La musique nous démontre sans cesse le pouvoir de l’invisible. Elle a la capacité de déployer le caractère extraordinaire d’un moment. Par la manière dont l’orchestre va transformer une voix individuelle, donner l’illusion d’une musique qui apparaît comme « par miracle » en suivant une parole quotidienne, nous passons de l’ordinaire à l’extraordinaire.
Le désir de faire naître cet orchestre vient de la recherche menée à l’origine par la compagnie La Vie Brève dirigée par Samuel Achache et Jeanne Candel « comment regarder la musique » et donc également « comment écouter le théâtre ».
Nous voulons monter un ensemble un peu particulier et qui découle directement de ce travail. L’orchestre est constitué de musiciens et de musiciennes venant de la musique « classique », de la « musique ancienne » jouant sur instruments d’époque comme l’archiluth et la viole de gambe et des « musiques improvisées ».
Tous et toutes travaillent depuis plusieurs années avec La Vie brève et avec La sourde, et sont à l’origine de ce chemin exploratoire entre la musique et le théâtre. Ils ont l’habitude de cette recherche qui a pour centre le jeu de l’acteur et celui du musicien. Ce ne sera pas un ensemble de musiciens spécialisés dans un style musical particulier, mais dont la « spécialité » sera de pouvoir traverser différents répertoires et de les faire siens.
Trouver une « troisième musique » qui ne serait pas exactement celle que le compositeur a écrite, ni celle pour laquelle sont formés initialement les musiciens qui la joueront, mais une musique qui naîtrait de la rencontre entre ces deux pôles. Comme si chacun faisait un chemin vers l’autre. C’est à ce point de rencontre que doit se construire le théâtre.
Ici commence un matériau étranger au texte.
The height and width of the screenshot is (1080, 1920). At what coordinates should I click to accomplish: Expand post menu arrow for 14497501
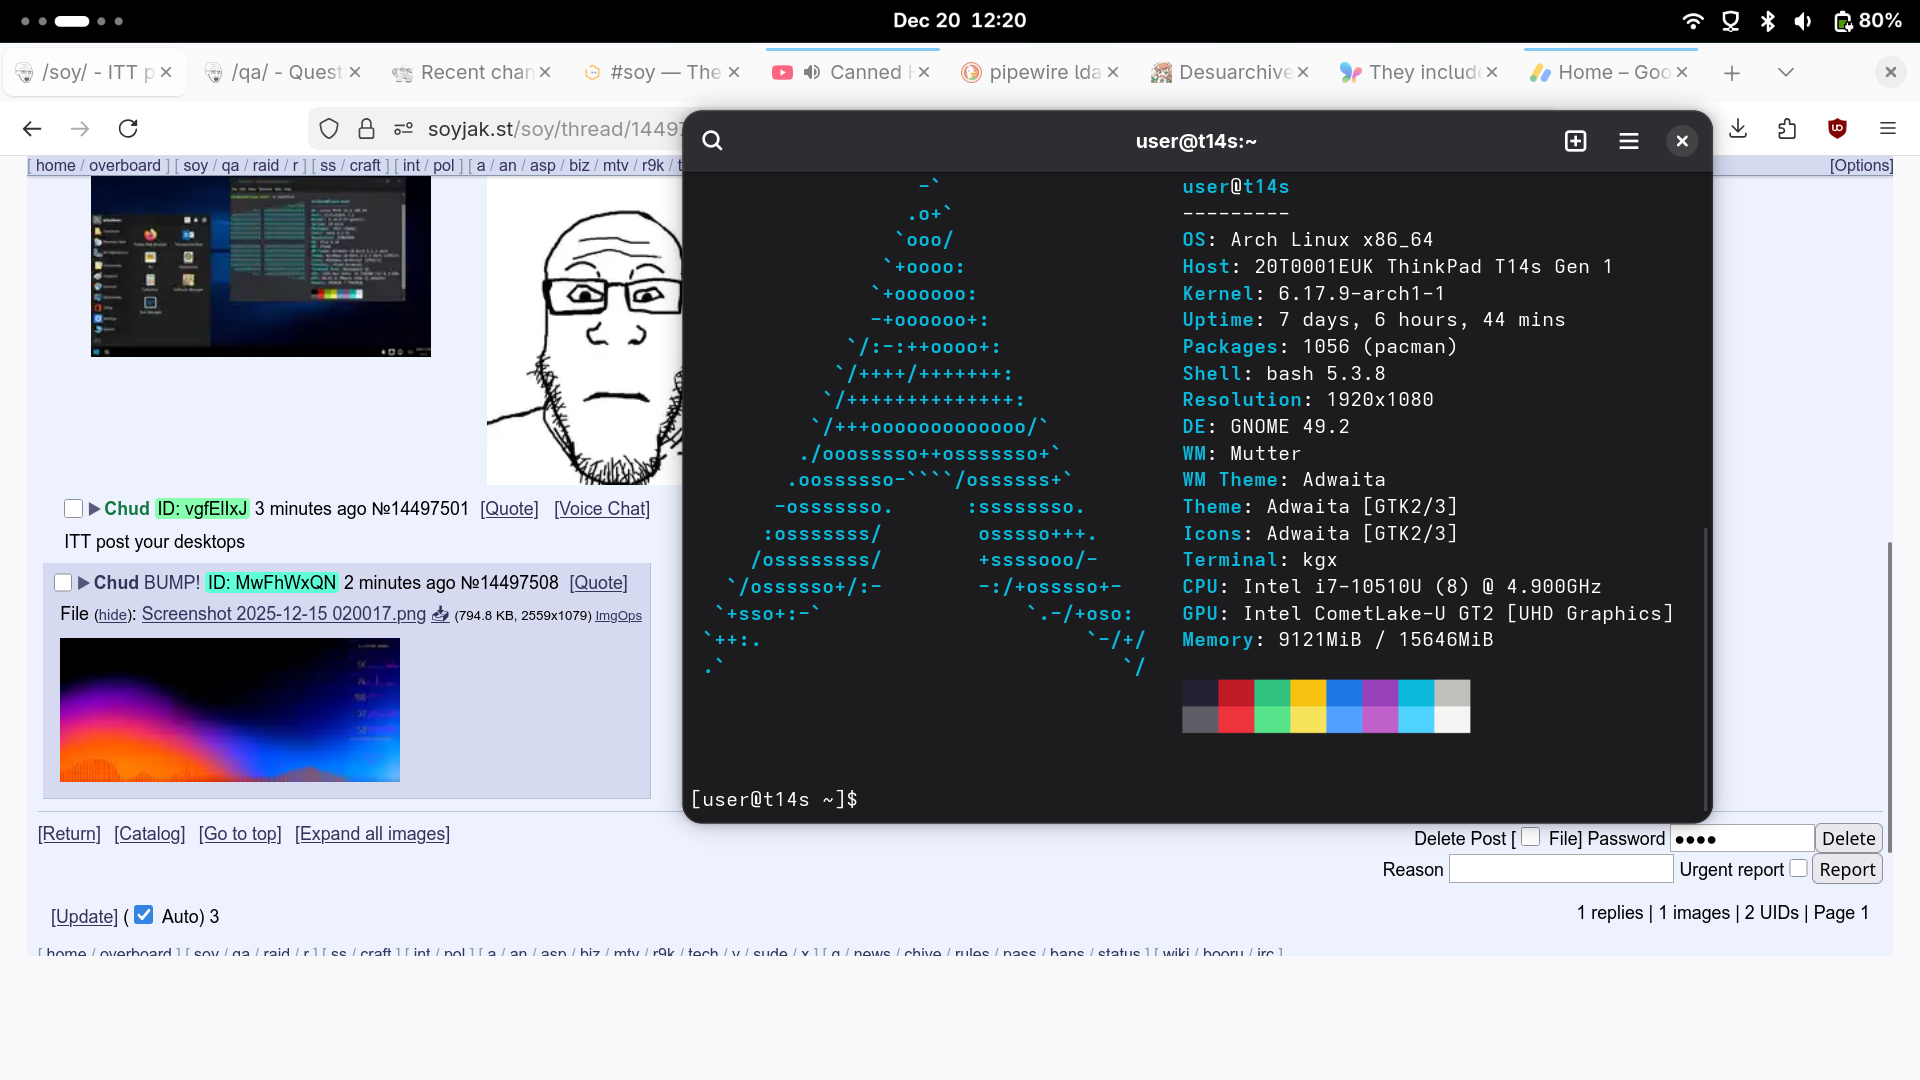[94, 509]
Car il s’agit bien d’un orchestre de « plateau ». Un ensemble qui donne à voir la musique. Qui ne donne pas de concert à proprement parler, ni ne fait un spectacle de théâtre de manière classique. C’est l’endroit du seuil entre ces deux arts que nous voulons explorer.
Un orchestre qui vient jouer une symphonie devant un public est déjà un spectacle en soi. La ritualisation du concert, par son organisation spatiale, son rapport au chef d’orchestre, sa cérémonie extrêmement codifiée : « la tenue de concert » des musiciens, l’ordre des entrées en scène, l’arrivée du chef d’orchestre, l’accord des instruments, la structure musicale des oeuvres, l’organisation des saluts par pupitre de familles d’instruments, les applaudissements... Tous ces éléments produisent déjà du « théâtre » et un rapport sacré à la musique et son exécution. Au concert on vient écouter de la musique et assister (presque participer) à une cérémonie ritualisée. Cela est une sorte de pièce de théâtre dont on peut changer le « texte » : l’oeuvre jouée mais pas le cadre, la mise en scène.
C’est l’ensemble de ce dispositif passionnant qui sera l’objet de la recherche de notre orchestre. Comment l’accident, le déplacement de la situation initiale vient nous faire voir, entendre, jouer la musique autrement qu’à son habitude.